- _PROBLEM STATEMENT_: Looking through the entries, count each line where the string "settings" occurs, and write only the total.
◆ ◆ ◆ ◆ ◆
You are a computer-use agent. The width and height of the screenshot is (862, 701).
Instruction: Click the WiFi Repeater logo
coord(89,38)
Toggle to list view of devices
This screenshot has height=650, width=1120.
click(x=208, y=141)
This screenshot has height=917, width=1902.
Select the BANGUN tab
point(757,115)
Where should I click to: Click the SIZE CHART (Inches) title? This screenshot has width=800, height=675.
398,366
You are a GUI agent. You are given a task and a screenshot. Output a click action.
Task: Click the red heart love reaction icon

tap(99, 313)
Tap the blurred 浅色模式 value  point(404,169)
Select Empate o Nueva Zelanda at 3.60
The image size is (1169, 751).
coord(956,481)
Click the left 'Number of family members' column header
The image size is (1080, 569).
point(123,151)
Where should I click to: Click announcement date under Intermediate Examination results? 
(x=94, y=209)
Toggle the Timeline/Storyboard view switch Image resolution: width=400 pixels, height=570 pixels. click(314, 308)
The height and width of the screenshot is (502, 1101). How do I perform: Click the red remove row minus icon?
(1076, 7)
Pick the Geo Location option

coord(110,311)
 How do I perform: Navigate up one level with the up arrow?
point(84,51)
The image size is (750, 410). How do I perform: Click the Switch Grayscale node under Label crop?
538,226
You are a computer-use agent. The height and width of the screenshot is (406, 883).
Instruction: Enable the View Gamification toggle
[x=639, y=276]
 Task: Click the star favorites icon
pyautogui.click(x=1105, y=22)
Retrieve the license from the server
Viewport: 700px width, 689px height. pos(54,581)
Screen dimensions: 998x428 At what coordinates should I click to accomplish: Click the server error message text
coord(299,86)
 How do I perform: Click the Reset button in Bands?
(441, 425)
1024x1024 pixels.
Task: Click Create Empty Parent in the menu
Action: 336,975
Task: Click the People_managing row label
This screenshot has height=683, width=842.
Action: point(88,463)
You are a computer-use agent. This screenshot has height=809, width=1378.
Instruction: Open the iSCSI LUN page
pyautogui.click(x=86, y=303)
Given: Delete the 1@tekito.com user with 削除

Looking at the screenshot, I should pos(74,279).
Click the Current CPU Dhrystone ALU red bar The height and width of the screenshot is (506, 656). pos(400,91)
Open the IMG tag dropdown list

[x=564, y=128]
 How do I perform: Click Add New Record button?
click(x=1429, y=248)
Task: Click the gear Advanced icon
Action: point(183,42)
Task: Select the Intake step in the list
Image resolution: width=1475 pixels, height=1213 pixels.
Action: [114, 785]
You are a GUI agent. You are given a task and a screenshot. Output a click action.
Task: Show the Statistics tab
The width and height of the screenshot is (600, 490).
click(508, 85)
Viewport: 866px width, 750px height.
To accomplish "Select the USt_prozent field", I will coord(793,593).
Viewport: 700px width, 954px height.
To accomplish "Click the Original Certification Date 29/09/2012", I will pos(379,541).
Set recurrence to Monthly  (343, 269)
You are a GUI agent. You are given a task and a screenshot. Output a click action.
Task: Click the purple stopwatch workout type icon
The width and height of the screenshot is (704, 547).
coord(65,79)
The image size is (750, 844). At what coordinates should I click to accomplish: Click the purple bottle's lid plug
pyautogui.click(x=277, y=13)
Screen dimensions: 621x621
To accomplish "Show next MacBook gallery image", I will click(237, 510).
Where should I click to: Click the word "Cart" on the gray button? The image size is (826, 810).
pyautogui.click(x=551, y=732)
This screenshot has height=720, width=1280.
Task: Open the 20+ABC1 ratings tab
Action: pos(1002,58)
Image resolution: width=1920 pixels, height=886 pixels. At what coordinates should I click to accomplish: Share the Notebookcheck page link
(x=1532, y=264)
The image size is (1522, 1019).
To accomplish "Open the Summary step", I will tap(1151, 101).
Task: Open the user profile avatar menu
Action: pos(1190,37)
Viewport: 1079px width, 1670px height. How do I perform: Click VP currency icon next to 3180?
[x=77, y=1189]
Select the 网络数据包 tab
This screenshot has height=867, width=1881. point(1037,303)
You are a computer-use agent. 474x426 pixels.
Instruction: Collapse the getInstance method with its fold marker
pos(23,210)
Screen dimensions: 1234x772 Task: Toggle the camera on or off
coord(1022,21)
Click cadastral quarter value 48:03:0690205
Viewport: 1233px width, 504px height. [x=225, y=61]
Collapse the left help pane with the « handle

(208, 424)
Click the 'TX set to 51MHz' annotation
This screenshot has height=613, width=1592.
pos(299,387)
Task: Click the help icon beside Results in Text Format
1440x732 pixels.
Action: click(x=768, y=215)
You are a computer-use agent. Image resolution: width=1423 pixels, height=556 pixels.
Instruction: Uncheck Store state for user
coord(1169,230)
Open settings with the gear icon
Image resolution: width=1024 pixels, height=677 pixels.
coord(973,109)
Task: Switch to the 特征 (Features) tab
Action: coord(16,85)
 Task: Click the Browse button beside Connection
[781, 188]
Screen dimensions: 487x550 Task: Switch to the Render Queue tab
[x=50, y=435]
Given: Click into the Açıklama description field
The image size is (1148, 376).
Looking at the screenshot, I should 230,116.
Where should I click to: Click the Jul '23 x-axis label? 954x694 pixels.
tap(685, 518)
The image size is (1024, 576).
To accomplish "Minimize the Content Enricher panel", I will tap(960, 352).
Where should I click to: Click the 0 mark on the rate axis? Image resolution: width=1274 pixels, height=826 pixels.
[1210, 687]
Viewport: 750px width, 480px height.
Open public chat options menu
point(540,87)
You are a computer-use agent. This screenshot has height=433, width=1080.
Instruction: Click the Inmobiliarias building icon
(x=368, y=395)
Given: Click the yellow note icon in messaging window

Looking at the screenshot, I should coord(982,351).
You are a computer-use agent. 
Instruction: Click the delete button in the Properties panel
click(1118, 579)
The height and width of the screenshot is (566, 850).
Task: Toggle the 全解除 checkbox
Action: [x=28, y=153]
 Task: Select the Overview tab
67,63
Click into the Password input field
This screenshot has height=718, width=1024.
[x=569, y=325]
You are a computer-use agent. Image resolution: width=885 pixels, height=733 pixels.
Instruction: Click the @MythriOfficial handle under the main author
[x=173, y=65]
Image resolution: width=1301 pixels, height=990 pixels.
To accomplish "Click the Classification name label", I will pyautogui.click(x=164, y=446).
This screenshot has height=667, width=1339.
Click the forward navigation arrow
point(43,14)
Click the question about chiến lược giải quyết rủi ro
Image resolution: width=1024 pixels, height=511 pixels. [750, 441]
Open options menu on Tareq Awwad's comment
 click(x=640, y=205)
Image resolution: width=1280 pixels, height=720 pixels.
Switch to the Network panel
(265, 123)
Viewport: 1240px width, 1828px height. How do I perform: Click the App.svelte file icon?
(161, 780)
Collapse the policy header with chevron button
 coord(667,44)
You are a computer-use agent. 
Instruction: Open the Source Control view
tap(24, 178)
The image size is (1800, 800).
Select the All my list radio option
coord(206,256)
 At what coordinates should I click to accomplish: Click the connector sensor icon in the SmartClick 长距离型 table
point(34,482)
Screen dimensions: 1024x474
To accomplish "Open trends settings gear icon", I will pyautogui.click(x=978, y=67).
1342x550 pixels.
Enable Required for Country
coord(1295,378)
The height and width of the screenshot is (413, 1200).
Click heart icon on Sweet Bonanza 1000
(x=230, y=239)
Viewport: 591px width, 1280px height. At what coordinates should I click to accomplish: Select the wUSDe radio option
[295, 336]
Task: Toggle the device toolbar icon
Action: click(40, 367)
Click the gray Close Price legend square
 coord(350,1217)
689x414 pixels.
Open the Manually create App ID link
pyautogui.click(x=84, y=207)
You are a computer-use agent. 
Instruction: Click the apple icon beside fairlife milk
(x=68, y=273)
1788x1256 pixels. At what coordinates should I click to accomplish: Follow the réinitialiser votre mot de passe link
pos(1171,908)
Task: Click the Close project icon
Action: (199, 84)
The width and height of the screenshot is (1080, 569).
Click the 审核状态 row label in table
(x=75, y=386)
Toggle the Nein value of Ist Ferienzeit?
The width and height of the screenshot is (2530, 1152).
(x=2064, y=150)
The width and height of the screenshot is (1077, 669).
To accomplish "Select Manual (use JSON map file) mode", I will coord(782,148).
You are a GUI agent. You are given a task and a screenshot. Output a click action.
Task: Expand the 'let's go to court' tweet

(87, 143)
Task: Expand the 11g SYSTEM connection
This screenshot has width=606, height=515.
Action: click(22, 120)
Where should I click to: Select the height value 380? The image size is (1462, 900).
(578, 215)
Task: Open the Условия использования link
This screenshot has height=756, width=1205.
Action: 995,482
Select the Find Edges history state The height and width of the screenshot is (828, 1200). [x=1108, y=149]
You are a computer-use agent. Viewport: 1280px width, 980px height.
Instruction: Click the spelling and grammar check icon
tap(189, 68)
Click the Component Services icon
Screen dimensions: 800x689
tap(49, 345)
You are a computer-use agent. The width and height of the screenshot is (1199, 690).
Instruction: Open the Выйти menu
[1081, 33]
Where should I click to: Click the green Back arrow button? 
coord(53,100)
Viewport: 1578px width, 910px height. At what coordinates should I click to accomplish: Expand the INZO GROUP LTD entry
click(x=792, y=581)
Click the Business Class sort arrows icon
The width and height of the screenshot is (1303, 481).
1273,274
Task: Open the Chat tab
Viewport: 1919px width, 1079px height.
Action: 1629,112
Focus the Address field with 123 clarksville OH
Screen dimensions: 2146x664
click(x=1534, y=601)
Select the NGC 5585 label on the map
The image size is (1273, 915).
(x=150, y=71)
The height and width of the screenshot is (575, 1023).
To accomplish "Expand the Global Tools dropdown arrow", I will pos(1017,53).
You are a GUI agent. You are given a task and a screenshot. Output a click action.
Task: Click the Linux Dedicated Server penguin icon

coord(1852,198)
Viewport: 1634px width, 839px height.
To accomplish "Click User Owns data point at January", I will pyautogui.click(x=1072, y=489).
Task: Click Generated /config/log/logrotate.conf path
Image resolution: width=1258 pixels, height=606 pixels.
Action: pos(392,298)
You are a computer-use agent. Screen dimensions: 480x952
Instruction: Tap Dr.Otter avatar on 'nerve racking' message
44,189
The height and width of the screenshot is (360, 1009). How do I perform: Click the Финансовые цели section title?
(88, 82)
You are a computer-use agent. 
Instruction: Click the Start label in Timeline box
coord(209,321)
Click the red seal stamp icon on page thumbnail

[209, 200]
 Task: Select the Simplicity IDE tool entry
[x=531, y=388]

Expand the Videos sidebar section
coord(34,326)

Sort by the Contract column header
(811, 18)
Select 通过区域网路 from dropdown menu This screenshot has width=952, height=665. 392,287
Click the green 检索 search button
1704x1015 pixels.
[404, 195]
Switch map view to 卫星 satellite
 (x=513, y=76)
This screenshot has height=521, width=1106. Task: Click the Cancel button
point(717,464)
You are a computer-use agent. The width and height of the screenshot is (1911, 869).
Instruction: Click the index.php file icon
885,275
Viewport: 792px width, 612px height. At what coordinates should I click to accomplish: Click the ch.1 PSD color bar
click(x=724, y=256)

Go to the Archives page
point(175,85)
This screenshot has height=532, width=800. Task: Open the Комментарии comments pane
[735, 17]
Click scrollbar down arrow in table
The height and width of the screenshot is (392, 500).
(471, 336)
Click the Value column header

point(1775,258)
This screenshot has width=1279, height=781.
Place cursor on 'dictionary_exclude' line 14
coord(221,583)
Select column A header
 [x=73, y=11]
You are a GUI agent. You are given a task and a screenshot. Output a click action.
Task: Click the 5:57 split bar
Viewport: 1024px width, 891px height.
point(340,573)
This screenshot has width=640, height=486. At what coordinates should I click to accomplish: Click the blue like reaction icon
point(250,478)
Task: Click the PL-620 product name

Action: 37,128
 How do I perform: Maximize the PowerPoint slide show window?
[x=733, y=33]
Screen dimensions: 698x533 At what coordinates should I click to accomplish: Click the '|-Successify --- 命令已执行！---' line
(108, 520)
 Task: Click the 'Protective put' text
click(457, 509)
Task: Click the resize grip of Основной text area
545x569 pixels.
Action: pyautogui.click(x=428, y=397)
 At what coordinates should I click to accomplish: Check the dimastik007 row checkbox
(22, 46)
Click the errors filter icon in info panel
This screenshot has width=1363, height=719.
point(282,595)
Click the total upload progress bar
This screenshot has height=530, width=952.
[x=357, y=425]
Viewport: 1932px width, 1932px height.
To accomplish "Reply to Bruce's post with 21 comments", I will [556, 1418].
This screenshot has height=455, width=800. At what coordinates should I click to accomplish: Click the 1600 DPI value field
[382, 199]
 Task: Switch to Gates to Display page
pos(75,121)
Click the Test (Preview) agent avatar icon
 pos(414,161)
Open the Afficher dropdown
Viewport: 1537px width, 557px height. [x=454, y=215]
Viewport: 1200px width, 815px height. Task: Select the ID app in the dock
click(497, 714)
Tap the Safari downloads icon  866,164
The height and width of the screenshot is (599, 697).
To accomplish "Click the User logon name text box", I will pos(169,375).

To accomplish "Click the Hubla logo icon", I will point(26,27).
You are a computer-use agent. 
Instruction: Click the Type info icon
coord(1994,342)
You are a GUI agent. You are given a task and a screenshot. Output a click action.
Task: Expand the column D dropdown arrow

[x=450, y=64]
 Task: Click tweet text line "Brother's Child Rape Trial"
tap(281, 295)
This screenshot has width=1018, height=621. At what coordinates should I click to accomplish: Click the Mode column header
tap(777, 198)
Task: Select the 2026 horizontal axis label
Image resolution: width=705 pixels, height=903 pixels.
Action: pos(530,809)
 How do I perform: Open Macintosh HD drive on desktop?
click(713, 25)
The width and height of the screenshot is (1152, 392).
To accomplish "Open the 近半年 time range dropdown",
◆ ◆ ◆ ◆ ◆
- _WRITTEN SOLUTION_: 2